### [OPDRACHT 1]
Verklaar in één tot drie zinnen waarom het fragment onder de jaren 1821 en 1822 geen berichten over de VROUW LUBBEGINA bevat.
### [OPDRACHT 2]
Haal uit het fragment alles over vanaf "Uitgezeild het tjalkschip" tot en met "Riga met raapkoeken.".
### [OPDRACHT 3]
Beantwoord de volgende vragen over het fragment:
(a) Met welke lading kwam de VROUW LUBBEGINA van Petersburg op de rede van Vlissingen aan?
(b) Naar welke haven zeilde de VROUW LUBBEGINA in 1824 vanuit Antwerpen?
(c) Door wie werd op 02-05-1825 een zeebrief voor de VROUW LUBBEGINA aangevraagd?

*** FRAGMENT

Uitgezeild het tjalkschip WELVAART, kapt. B.J. de Groot, ledig op avontuur en het kofschip de VROUW LUBBEGINA, kapt. C.H. de Weerd, met ballast op avontuur.
Op 05-07-1820 wordt voor de VROUW LUBBEGINA door Harm Jans Dik uit nieuwe Pekela een zeebrief aangevraagd voor kapt. Klaas Harms de Weerd.
LC 120920
Harlingen. Den 7 dito, binnengekomen de koffeschepen DE JONGE HENDRIK, kapt. T.G. Lofvers, van Noorwegen; DE VROUW LUBBEGINA, kapt. Klaas H. de Weerd, van Memel (opm: Klaipeda), beide met hout.
1821
Geen scheepvaart berichten gevonden
1822
Geen scheepvaart berichten gevonden
1823
DC 021123
Vlissingen, 18 oktober. Sedert den 22 dezer zijn, voor Antwerpen bestemd, op onze rede aangekomen de VROUW LUBBEGYNA, kapt. C.H. de Weerde (opm: kof VROUW LUBBEGINA, kapt. Claas Harms de Weerdt), van Petersburg met potasch en koper; de VROUW JOHANNA, kapt. Jan de Vries, van Riga met raapkoeken.
1824
MCO180324
Voorts zijn, van den 14 dezer tot heden, van Antwerpen de Schelde afgekomen en naar zee gezeild: de Vrouw Lubbegina, kapt. C.H. de Weerd, en die Gute Hoffnung, kapt. U. Hanschen, beide naar Leith, met boomschors.
DC 211024
Vlissingen, 16 oktober. Van den 13 dezer tot heden zijn alhier ter rede gekomen de VROUW ANNEGINA, kapt. R.W. Huisman, en de VROUW LUBBEGINA, kapt. C.H. de Weerdt, beide van Londen, met ballast
1825
AC 250425
Texel, 23 april. De wind O en W. Binnengekomen: EENDRAGT, kapt. E.M. de Jong en VROUW LUBBEGINA, kapt. K.H. de Weerd, beide van Liverpool.
Op 02-05-1825 wordt voor de VROUW LUBBEGINA door kapt./ medereder Klaas Harms de Weerd uit Pekela een zeebrief aangevraagd voor zichzelf.

******
*** OVERZICHT

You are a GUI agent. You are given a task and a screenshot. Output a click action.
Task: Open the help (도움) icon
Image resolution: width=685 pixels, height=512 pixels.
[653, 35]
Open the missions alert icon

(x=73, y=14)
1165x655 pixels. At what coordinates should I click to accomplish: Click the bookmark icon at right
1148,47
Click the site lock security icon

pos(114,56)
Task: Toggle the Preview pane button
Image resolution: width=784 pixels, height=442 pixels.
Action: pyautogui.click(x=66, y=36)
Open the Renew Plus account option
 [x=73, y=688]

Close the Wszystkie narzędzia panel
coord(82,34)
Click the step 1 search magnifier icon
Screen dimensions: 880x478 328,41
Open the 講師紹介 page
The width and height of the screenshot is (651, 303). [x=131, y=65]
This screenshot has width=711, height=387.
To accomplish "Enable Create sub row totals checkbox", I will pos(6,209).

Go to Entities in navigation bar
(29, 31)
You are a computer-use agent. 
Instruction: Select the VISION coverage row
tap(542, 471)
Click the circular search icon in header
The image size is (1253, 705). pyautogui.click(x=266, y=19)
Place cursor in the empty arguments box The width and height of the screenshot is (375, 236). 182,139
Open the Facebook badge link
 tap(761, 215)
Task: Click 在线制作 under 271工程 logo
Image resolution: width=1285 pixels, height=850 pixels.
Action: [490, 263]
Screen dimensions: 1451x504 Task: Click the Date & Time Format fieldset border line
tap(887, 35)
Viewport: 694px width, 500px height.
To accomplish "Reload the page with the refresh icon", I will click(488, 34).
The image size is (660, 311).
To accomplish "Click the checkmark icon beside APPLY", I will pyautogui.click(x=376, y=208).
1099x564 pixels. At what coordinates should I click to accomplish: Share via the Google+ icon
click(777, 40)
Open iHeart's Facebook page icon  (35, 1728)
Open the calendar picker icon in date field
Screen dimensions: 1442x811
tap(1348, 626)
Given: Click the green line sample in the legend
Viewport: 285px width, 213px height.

******

### [JUISTE UITVOER 1]
Voor die jaren zijn geen scheepvaartberichten gevonden. Onder beide jaartallen staat daarom alleen de vermelding "Geen scheepvaart berichten gevonden".

### [JUISTE UITVOER 2]
Uitgezeild het tjalkschip WELVAART, kapt. B.J. de Groot, ledig op avontuur en het kofschip de VROUW LUBBEGINA, kapt. C.H. de Weerd, met ballast op avontuur.
Op 05-07-1820 wordt voor de VROUW LUBBEGINA door Harm Jans Dik uit nieuwe Pekela een zeebrief aangevraagd voor kapt. Klaas Harms de Weerd.
LC 120920
Harlingen. Den 7 dito, binnengekomen de koffeschepen DE JONGE HENDRIK, kapt. T.G. Lofvers, van Noorwegen; DE VROUW LUBBEGINA, kapt. Klaas H. de Weerd, van Memel (opm: Klaipeda), beide met hout.
1821
Geen scheepvaart berichten gevonden
1822
Geen scheepvaart berichten gevonden
1823
DC 021123
Vlissingen, 18 oktober. Sedert den 22 dezer zijn, voor Antwerpen bestemd, op onze rede aangekomen de VROUW LUBBEGYNA, kapt. C.H. de Weerde (opm: kof VROUW LUBBEGINA, kapt. Claas Harms de Weerdt), van Petersburg met potasch en koper; de VROUW JOHANNA, kapt. Jan de Vries, van Riga met raapkoeken.

### [JUISTE UITVOER 3]
(a) Met potasch en koper.
(b) Naar Leith.
(c) Door kapt./medereder Klaas Harms de Weerd uit Pekela.